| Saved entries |
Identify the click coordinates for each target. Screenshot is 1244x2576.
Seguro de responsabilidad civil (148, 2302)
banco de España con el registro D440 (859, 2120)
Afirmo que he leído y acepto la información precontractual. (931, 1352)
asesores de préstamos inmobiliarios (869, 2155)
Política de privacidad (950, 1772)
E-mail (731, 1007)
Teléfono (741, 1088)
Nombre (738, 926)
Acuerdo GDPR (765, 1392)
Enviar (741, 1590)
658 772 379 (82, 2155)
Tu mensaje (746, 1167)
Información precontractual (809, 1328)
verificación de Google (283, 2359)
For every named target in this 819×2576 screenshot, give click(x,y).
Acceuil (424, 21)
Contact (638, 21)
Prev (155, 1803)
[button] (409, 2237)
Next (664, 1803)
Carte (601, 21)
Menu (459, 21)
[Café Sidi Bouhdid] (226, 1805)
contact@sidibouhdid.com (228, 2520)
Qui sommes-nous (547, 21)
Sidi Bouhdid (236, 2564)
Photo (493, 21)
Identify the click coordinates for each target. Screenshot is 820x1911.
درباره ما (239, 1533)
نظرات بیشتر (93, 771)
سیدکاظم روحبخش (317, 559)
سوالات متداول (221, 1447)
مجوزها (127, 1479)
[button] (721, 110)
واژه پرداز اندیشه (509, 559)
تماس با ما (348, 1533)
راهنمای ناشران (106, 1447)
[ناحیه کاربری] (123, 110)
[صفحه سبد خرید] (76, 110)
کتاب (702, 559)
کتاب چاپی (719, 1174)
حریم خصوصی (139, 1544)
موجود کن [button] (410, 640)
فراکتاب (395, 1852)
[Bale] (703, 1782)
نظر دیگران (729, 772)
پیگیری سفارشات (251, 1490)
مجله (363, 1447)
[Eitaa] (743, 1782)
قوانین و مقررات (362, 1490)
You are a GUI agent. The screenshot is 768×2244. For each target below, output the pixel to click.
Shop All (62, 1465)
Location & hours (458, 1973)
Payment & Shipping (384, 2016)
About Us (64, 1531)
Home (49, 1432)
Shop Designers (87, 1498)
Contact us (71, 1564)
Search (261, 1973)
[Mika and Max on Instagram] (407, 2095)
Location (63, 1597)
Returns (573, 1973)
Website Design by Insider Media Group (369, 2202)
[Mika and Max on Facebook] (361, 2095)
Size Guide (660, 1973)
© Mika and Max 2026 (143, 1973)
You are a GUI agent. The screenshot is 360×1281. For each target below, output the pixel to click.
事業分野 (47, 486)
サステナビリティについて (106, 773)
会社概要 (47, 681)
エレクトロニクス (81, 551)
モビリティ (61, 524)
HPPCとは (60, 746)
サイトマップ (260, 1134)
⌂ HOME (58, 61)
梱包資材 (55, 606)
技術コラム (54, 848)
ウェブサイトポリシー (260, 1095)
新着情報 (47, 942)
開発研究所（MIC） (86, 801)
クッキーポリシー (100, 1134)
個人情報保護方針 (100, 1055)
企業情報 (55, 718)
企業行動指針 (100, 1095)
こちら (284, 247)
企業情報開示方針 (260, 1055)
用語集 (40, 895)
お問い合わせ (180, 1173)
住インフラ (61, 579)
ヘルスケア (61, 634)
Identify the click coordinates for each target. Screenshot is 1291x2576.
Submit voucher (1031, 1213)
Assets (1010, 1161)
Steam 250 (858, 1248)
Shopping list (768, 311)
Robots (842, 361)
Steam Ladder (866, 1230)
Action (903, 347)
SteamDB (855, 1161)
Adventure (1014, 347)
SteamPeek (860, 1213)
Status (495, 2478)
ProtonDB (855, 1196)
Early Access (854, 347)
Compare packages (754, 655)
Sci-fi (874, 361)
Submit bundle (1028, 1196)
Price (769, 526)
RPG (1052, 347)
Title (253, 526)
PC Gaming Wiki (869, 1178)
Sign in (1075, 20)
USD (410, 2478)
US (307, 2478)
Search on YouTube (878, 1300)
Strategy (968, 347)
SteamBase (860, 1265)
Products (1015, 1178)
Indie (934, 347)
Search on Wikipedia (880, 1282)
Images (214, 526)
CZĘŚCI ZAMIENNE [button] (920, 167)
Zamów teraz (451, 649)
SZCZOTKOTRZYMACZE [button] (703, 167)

| Requirement |
From the line holding "Adventure (1014, 347)" through the last line above, reproduce each line exactly and add nothing.

| Completed exercise |
Adventure (1014, 347)
SteamPeek (860, 1213)
Status (495, 2478)
ProtonDB (855, 1196)
Early Access (854, 347)
Compare packages (754, 655)
Sci-fi (874, 361)
Submit bundle (1028, 1196)
Price (769, 526)
RPG (1052, 347)
Title (253, 526)
PC Gaming Wiki (869, 1178)
Sign in (1075, 20)
USD (410, 2478)
US (307, 2478)
Search on YouTube (878, 1300)
Strategy (968, 347)
SteamBase (860, 1265)
Products (1015, 1178)
Indie (934, 347)
Search on Wikipedia (880, 1282)
Images (214, 526)
CZĘŚCI ZAMIENNE [button] (920, 167)
Zamów teraz (451, 649)
SZCZOTKOTRZYMACZE [button] (703, 167)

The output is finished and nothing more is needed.